* **TASK TO CARRY OUT**
Scan the data below and copy each line where "computer" occurs.
BEGIN LISTED ENTRIES
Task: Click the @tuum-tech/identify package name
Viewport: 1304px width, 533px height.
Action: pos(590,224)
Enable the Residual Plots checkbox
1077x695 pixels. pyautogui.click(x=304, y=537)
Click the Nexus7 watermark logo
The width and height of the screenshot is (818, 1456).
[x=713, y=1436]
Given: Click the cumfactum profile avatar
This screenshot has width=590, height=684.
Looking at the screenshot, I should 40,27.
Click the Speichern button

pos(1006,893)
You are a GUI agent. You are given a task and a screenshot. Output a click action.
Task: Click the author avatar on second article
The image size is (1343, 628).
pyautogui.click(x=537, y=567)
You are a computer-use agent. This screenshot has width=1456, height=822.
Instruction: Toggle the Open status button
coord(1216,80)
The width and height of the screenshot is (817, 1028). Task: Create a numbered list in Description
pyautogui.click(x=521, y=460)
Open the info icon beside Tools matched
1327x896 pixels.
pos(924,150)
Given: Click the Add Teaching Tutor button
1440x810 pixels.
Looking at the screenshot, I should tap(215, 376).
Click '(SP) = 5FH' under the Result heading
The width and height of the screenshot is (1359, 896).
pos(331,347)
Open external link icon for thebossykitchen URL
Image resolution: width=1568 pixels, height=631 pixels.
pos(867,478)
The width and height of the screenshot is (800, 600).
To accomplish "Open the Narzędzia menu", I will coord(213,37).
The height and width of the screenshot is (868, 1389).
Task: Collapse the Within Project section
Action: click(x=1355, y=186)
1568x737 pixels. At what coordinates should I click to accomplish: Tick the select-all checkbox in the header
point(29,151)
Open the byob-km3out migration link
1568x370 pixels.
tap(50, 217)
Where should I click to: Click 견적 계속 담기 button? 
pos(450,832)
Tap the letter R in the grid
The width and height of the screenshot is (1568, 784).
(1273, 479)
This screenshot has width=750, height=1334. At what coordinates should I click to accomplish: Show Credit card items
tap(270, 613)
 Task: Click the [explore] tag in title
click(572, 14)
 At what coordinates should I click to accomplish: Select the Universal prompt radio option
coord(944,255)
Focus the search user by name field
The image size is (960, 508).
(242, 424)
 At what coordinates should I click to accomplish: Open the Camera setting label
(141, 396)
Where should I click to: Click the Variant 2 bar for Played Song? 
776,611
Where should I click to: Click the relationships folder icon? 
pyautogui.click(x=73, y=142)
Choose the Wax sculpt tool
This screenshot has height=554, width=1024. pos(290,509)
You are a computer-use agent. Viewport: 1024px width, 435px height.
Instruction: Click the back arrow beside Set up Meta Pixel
END LISTED ENTRIES
* **RESULT OF THIS EXERCISE**
You are a computer-use agent. This screenshot has width=1456, height=822.
You are a computer-use agent. Viewport: 1024px width, 435px height.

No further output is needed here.